Collected data entries
+ + + + +

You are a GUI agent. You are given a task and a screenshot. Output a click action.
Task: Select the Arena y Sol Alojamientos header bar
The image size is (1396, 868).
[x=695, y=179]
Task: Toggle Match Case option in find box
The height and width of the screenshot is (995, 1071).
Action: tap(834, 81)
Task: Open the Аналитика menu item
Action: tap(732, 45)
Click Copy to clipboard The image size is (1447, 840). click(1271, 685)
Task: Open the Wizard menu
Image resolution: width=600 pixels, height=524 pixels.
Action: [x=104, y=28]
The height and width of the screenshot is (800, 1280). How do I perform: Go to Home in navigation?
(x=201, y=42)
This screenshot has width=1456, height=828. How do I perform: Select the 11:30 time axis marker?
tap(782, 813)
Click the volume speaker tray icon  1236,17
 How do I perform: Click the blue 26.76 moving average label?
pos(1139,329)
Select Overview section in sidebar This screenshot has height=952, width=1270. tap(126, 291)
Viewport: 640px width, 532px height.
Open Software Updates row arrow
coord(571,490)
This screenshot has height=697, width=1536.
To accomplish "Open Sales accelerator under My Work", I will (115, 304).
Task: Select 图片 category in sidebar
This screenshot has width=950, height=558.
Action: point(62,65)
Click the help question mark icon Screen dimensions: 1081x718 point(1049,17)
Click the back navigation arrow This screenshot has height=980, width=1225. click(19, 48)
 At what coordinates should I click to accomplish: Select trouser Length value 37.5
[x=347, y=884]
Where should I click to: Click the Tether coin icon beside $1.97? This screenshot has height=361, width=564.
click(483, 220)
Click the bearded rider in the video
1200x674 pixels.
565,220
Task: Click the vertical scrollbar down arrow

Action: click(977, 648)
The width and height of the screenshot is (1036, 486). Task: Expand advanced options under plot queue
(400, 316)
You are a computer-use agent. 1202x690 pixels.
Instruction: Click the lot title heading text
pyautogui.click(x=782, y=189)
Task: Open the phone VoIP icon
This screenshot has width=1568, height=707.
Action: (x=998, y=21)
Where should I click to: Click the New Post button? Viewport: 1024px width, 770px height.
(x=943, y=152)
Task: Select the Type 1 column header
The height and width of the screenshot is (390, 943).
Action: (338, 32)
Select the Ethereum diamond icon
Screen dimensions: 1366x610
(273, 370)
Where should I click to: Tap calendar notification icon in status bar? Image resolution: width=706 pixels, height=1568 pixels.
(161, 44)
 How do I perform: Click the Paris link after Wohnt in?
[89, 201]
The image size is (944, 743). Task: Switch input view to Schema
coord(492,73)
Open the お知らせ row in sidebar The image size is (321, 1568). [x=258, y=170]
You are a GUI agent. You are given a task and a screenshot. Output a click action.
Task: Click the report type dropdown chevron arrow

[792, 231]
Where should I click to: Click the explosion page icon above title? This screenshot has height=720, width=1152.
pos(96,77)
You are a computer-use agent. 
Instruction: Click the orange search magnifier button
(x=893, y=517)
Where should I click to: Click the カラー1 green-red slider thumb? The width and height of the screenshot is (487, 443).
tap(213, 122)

+ + + + +

■ **WHAT TO DO**:
Edit the items above, replacing each "Where should I click to" with "Where do I tap to" and leaving every other character unchanged.

■ **SOLUTION TO THIS EXERCISE**:
You are a GUI agent. You are given a task and a screenshot. Output a click action.
Task: Select the Arena y Sol Alojamientos header bar
The image size is (1396, 868).
[x=695, y=179]
Task: Toggle Match Case option in find box
The height and width of the screenshot is (995, 1071).
Action: tap(834, 81)
Task: Open the Аналитика menu item
Action: tap(732, 45)
Click Copy to clipboard The image size is (1447, 840). click(1271, 685)
Task: Open the Wizard menu
Image resolution: width=600 pixels, height=524 pixels.
Action: [x=104, y=28]
The height and width of the screenshot is (800, 1280). How do I perform: Go to Home in navigation?
(x=201, y=42)
This screenshot has width=1456, height=828. How do I perform: Select the 11:30 time axis marker?
tap(782, 813)
Click the volume speaker tray icon  1236,17
 How do I perform: Click the blue 26.76 moving average label?
pos(1139,329)
Select Overview section in sidebar This screenshot has height=952, width=1270. tap(126, 291)
Viewport: 640px width, 532px height.
Open Software Updates row arrow
coord(571,490)
This screenshot has height=697, width=1536.
To accomplish "Open Sales accelerator under My Work", I will (115, 304).
Task: Select 图片 category in sidebar
This screenshot has width=950, height=558.
Action: point(62,65)
Click the help question mark icon Screen dimensions: 1081x718 point(1049,17)
Click the back navigation arrow This screenshot has height=980, width=1225. click(19, 48)
 At what coordinates should I click to accomplish: Select trouser Length value 37.5
[x=347, y=884]
Where do I tap to: Click the Tether coin icon beside $1.97? This screenshot has height=361, width=564.
click(483, 220)
Click the bearded rider in the video
1200x674 pixels.
565,220
Task: Click the vertical scrollbar down arrow

Action: click(977, 648)
The width and height of the screenshot is (1036, 486). Task: Expand advanced options under plot queue
(400, 316)
You are a computer-use agent. 1202x690 pixels.
Instruction: Click the lot title heading text
pyautogui.click(x=782, y=189)
Task: Open the phone VoIP icon
This screenshot has width=1568, height=707.
Action: (x=998, y=21)
Where do I tap to: Click the New Post button? Viewport: 1024px width, 770px height.
(x=943, y=152)
Task: Select the Type 1 column header
The height and width of the screenshot is (390, 943).
Action: (338, 32)
Select the Ethereum diamond icon
Screen dimensions: 1366x610
(273, 370)
Where do I tap to: Tap calendar notification icon in status bar? Image resolution: width=706 pixels, height=1568 pixels.
(161, 44)
 How do I perform: Click the Paris link after Wohnt in?
[89, 201]
The image size is (944, 743). Task: Switch input view to Schema
coord(492,73)
Open the お知らせ row in sidebar The image size is (321, 1568). [x=258, y=170]
You are a GUI agent. You are given a task and a screenshot. Output a click action.
Task: Click the report type dropdown chevron arrow

[792, 231]
Where do I tap to: Click the explosion page icon above title? This screenshot has height=720, width=1152.
pos(96,77)
You are a computer-use agent. 
Instruction: Click the orange search magnifier button
(x=893, y=517)
Where do I tap to: Click the カラー1 green-red slider thumb? The width and height of the screenshot is (487, 443).
tap(213, 122)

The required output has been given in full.